A 30-year-old Chinese entrepreneur has become an unlikely billionaire with the listing of his sprawling tea shop chain in the US, even as tensions between the two nations stoke an economic decoupling and market volatility.
With the US IPO market at a near standstill and some analysts questioning whether Chinese stocks will be booted from American exchanges, Junjie Zhang’s Chagee Holdings Ltd. began trading Thursday on the Nasdaq. The initial public offering raised $411 million and priced at the top end of the range.
Chagee shares rose 16% to close at $32.44, giving Zhang a net worth of $2.1 billion, according to the Bloomberg Billionaires Index, which is valuing his wealth for the first time. His fortune is solely derived from his stake in Chagee.
Representatives from Chagee declined to comment.
Zhang, who is Chagee’s chief executive officer, joins a wave of Chinese people who have made fortunes as fresh tea chains explode in popularity. That includes the two brothers behind Mixue Group, a brand known for $1 bubble tea, coffee and ice cream, who amassed about $8 billion combined after the company’s debut in Hong Kong earlier this year.
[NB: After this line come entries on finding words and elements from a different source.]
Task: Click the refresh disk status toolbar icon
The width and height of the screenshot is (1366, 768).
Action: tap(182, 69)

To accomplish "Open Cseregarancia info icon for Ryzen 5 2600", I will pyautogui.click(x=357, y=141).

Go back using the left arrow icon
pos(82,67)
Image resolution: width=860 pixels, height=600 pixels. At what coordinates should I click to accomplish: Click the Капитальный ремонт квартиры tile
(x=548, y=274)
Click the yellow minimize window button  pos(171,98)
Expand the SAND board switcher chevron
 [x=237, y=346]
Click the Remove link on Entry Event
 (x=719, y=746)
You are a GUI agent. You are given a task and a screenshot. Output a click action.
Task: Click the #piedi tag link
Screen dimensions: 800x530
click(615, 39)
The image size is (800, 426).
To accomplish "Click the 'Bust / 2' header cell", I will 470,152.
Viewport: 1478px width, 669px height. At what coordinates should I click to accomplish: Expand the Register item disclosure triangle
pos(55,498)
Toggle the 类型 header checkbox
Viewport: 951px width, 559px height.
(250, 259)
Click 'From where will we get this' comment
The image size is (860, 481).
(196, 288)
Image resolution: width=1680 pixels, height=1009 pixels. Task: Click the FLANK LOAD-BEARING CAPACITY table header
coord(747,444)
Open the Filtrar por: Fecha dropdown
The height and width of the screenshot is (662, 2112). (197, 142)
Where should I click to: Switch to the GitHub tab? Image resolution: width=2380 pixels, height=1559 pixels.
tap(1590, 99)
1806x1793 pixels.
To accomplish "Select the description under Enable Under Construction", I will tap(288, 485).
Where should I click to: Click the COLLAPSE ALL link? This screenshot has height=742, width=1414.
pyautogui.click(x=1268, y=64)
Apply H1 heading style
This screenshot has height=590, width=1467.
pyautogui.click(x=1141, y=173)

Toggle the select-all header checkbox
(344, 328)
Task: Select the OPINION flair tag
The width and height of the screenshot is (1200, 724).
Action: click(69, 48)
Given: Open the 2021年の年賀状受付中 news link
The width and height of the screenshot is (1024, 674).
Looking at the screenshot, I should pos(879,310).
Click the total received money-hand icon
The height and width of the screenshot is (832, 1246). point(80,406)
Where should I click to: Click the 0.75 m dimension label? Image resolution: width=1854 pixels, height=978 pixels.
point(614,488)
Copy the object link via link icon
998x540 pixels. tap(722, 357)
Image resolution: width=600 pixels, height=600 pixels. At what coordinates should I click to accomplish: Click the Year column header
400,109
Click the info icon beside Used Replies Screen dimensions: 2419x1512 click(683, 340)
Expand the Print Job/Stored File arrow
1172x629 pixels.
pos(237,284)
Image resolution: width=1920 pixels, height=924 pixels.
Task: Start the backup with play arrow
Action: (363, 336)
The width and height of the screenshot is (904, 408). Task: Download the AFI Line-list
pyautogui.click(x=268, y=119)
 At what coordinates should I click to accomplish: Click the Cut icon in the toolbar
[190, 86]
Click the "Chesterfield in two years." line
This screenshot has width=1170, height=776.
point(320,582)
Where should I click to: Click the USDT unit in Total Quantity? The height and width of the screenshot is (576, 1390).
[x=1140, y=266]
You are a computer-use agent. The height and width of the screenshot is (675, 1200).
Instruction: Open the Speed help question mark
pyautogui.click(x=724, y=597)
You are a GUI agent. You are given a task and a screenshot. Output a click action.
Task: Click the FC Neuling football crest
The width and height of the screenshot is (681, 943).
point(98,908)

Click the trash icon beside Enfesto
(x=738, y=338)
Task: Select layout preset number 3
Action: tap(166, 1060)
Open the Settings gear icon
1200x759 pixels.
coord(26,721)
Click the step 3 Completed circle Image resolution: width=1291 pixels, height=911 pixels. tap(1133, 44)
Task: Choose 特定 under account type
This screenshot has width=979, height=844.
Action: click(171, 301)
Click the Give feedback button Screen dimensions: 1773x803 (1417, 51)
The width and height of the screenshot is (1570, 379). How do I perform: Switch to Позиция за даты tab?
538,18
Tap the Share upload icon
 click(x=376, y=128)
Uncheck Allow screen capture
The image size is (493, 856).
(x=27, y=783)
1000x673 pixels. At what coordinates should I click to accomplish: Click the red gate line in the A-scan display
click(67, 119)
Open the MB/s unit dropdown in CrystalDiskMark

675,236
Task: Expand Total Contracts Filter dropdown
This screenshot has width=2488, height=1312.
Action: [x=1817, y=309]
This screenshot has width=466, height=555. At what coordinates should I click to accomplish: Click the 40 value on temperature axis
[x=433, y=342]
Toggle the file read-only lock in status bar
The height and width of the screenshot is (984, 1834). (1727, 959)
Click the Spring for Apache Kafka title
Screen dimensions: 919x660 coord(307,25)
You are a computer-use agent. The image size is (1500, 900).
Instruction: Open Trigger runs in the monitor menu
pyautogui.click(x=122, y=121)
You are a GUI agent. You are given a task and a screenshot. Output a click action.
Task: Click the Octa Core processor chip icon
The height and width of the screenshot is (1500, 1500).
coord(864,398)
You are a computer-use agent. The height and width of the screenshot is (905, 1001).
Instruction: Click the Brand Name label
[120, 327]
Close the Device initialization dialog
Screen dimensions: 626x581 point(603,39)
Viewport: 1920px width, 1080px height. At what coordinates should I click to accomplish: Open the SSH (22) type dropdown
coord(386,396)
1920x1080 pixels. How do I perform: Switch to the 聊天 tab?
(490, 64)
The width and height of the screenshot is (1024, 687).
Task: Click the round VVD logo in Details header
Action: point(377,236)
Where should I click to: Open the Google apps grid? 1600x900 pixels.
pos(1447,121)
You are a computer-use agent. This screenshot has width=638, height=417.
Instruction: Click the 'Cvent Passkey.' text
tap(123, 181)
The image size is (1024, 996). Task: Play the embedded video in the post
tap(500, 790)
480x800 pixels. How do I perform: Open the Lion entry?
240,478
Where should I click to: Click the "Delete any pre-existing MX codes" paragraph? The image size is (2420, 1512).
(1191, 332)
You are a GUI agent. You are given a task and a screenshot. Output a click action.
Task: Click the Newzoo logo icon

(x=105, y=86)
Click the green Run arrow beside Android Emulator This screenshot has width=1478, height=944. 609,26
But the boom has also made the sector increasingly crowded in Hong Kong, said Shen Meng, a director at Beijing-based investment bank Chanson & Co. Several bubble tea IPOs have slumped shortly after going public, as investors grow wary of pouring money into a saturated market.
“The scale of capital focused on new tea beverages has declined, meaning that a Hong Kong IPO would likely struggle to deliver strong results in terms of valuation and fundraising size,” said Shen. “For Chagee to achieve securitization, the US stock market is now virtually the only viable option.”
A Chagee store in Shanghai.
Zhang started Chagee in 2017 in Yunnan, a province in southwest China that borders Myanmar, Laos and Vietnam. The company’s name derives from a classic Chinese tragedy called Farewell My Concubine, which tells the story of a warrior king from ancient China and his romantic farewell to his lover. Its logo features the figure of a huadan, a young woman in the Peking Opera.
Unlike bubble tea brands known for sugary, tapioca-filled drinks, Chagee specializes in premium, milk-based teas using traditional Chinese blends like green, black and oolong. Its stores, designed with a lounge-like ambiance, echo the feel of Starbucks Corp. locations. A typical drink sells for just over $2.
The brand has grown quickly as health-conscious consumers increasingly shy away from high-calorie bubble teas. Speaking at a forum in May, Zhang said the company aims to revive “ancient tea-making methods that date back 900 years” using modern technology.
China’s freshly-made tea drinks market, as measured by gross merchandise value, is expected to reach 426 billion yuan ($58 billion) by 2028, from 273 billion yuan last year, according to data by iResearch in the prospectus. Premium tea-drinks, with an average price of 17 yuan ($2.30) per cup, represented 26% of the market last year versus 11% in 2019, the data show.
Chagee has a network of over 6,440 shops, with the vast majority of them located in China and a presence abroad in Malaysia, Singapore and Thailand. Around 6,270 of the teahouses are franchised and 169 are company-owned, the prospectus said.
But expansion hasn’t come without challenges. In Malaysia, Chagee faced boycott calls among local consumers after its app displayed Beijing’s disputed nine-dash line claim in the South China Sea. In Vietnam, where it plans to launch soon, officials are investigating a similar incident.
By going public in New York, Chagee may be hoping to position itself alongside global brands like Starbucks, said Xinyao Wang, an equities analyst publishing on the Smartkarma platform. Still, Wang noted the timing is tricky, saying the trade war is a big surprise that Chagee didn’t see coming.